People may get seriously injured if they're actually wearing these things all the time. Even if they're 100% reliable you could imagine someone getting a low battery warning running down stairs to fetch their charing cable only for their vision to shut off as they're running down the stairs...
Having a safety HUD, like in a fighter jet but on a bike, would be pretty cool. It can warn me about cars I missed, or someone about to open a door, or a turn I'm about to miss.
Or, you know, this being the shitty dystopia we deserve, probably it'd just advertise the nearest McDonald's.
Comparing them to AirPods really painted the picture for me. In that case, I feel they'd have to be smaller, or at least lighter. I haven't tried it so I can't say that with certainty but this is probably the start of something very interesting. It's basically a wearable.

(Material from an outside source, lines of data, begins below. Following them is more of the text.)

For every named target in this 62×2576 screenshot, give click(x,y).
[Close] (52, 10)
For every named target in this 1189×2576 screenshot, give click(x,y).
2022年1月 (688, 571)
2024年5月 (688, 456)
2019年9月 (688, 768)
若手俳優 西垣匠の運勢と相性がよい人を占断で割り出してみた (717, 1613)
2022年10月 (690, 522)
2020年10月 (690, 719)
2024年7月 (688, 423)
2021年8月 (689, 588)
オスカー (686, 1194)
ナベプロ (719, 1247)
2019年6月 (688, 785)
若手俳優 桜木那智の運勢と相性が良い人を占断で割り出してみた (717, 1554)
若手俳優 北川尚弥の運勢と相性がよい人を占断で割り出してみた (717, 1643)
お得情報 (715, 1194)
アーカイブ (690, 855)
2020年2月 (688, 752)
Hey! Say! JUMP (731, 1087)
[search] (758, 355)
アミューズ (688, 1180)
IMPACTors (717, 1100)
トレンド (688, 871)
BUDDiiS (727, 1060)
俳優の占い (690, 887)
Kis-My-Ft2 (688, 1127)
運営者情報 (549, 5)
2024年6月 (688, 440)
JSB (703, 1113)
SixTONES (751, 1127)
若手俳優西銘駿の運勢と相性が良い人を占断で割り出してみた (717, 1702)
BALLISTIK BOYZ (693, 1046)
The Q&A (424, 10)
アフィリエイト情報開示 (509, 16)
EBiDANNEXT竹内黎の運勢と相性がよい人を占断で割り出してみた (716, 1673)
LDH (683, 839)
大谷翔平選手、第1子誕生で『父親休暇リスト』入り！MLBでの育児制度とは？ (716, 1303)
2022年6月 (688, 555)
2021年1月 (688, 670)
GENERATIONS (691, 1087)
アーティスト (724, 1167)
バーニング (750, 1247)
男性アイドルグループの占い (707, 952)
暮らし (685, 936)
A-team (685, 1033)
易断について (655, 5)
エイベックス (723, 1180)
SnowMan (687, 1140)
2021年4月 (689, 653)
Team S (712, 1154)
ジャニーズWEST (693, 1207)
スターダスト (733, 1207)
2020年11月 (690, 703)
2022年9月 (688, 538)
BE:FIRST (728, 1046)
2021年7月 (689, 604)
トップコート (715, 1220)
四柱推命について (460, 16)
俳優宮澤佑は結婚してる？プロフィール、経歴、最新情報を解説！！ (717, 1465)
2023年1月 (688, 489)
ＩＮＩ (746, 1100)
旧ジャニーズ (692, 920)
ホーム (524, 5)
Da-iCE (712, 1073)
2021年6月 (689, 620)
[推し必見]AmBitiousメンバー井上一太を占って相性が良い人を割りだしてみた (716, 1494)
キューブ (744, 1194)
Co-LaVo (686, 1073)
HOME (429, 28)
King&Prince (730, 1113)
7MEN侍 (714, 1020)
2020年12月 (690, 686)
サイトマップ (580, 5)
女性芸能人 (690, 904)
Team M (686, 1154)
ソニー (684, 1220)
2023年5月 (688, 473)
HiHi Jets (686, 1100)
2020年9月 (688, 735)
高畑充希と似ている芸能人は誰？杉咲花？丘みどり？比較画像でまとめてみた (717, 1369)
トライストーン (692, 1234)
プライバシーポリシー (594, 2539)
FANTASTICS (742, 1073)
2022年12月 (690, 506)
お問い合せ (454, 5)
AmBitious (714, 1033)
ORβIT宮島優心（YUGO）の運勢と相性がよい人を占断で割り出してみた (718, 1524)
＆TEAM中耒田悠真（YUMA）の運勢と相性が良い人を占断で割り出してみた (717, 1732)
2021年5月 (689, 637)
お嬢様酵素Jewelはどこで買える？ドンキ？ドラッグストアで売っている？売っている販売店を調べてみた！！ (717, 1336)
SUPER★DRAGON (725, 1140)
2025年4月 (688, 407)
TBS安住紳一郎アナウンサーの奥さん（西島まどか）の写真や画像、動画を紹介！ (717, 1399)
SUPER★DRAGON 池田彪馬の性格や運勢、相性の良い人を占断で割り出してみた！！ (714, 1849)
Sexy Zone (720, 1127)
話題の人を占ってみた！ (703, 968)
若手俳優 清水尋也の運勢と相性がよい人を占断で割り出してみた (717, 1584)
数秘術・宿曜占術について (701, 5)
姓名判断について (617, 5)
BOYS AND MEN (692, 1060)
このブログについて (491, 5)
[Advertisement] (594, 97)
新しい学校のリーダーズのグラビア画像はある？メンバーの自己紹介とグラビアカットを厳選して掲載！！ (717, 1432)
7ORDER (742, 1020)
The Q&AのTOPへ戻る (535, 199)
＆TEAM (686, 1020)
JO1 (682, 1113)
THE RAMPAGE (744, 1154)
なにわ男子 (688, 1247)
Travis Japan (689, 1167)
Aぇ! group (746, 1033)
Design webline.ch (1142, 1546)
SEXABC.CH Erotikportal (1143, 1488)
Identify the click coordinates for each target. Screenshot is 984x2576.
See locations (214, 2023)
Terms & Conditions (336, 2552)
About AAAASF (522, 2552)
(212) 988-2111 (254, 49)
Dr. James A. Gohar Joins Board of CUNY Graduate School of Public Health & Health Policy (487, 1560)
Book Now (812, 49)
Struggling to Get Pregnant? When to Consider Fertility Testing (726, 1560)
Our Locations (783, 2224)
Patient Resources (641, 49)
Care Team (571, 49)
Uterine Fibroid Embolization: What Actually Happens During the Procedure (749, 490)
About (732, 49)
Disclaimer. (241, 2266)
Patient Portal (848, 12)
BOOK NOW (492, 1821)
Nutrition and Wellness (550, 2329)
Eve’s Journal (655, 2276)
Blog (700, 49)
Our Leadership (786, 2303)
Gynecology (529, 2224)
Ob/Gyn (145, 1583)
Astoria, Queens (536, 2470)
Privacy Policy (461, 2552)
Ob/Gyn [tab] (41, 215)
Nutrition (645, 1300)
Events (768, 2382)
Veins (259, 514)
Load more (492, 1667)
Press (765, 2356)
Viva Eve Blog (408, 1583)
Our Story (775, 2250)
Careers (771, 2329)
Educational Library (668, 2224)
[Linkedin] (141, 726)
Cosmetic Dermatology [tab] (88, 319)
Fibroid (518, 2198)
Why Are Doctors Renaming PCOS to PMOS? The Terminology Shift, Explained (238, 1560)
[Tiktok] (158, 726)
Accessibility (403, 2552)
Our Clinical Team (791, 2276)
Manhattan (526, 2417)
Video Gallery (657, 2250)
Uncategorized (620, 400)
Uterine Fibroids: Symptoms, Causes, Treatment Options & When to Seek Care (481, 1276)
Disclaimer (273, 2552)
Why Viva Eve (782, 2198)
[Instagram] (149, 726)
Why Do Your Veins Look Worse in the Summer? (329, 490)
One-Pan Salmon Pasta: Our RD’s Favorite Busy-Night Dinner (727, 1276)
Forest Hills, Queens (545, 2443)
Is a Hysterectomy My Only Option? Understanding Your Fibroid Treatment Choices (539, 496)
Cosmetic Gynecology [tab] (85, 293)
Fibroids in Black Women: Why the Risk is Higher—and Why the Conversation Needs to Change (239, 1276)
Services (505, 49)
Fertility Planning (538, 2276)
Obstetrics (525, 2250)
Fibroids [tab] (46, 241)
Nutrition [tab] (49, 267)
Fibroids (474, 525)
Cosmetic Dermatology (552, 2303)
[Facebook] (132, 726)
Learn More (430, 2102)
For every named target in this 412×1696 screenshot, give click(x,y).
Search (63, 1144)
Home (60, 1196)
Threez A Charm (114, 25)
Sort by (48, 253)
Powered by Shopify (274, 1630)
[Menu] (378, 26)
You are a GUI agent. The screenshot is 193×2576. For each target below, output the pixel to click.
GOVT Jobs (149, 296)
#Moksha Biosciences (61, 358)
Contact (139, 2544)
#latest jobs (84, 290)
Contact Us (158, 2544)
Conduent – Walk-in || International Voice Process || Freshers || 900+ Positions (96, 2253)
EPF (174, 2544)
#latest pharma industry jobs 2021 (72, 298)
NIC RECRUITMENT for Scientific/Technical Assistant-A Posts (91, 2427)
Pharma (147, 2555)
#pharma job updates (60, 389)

Yes, but VR headsets tend to focus everything at infinity, which is the most relaxed position for your eyes (and the opposite of starting at a nearby screen all day).
Since it has eye tracking, it could hypothetically blur objects at different distances to give a stronger impression of depth. I have no idea if this is done, feasible in practice, or completely impossible and would cause your eyeballs to explode.
Thanks. I just can't imagine wearing this all day on my head. It needs to be smaller, lighter and ideally as an extra pair of glasses. And also cheaper.
Other than that it needs a lot of good softwares. I have a lot of usages I can think of from top of my head.